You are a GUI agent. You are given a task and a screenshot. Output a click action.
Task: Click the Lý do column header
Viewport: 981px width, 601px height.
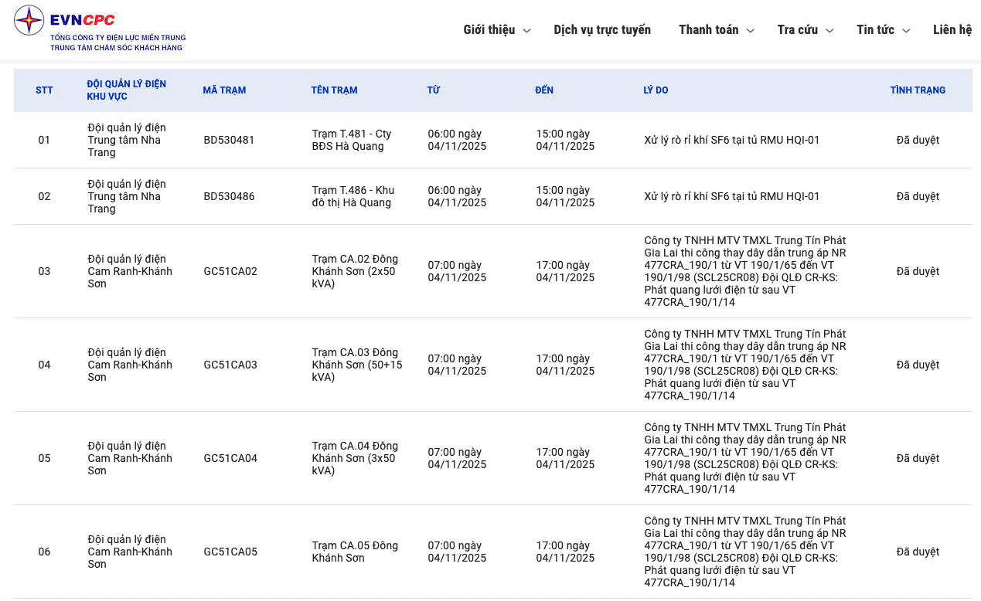tap(656, 90)
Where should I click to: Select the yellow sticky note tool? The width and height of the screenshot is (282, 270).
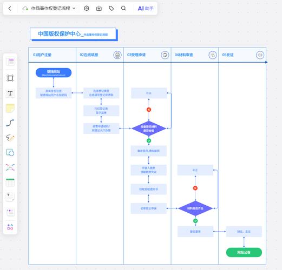pyautogui.click(x=10, y=108)
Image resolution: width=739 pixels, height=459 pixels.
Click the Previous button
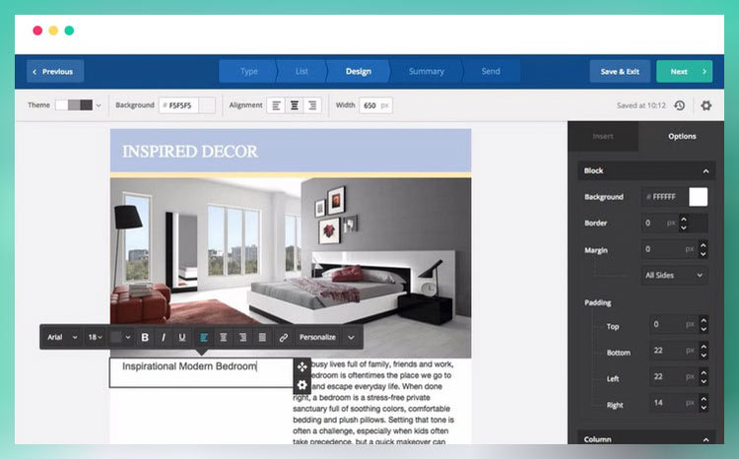click(x=55, y=71)
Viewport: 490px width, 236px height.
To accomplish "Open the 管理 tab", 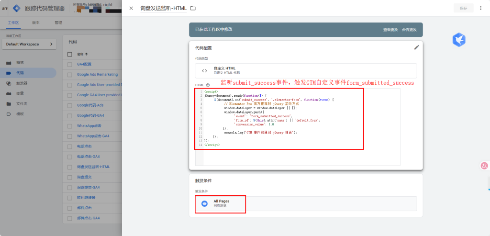I will 58,22.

○ ○ ○ ○

What the task asks
Copy the items word for word, starting at their first line and stopping after the line that contains "pyautogui.click(x=10, y=108)". Leave out the pictures.

Answer to this exercise
You are a GUI agent. You are given a task and a screenshot. Output a click action.
Task: Click the Lý do column header
Viewport: 981px width, 601px height.
tap(656, 90)
Where should I click to: Select the yellow sticky note tool? The width and height of the screenshot is (282, 270).
pyautogui.click(x=10, y=108)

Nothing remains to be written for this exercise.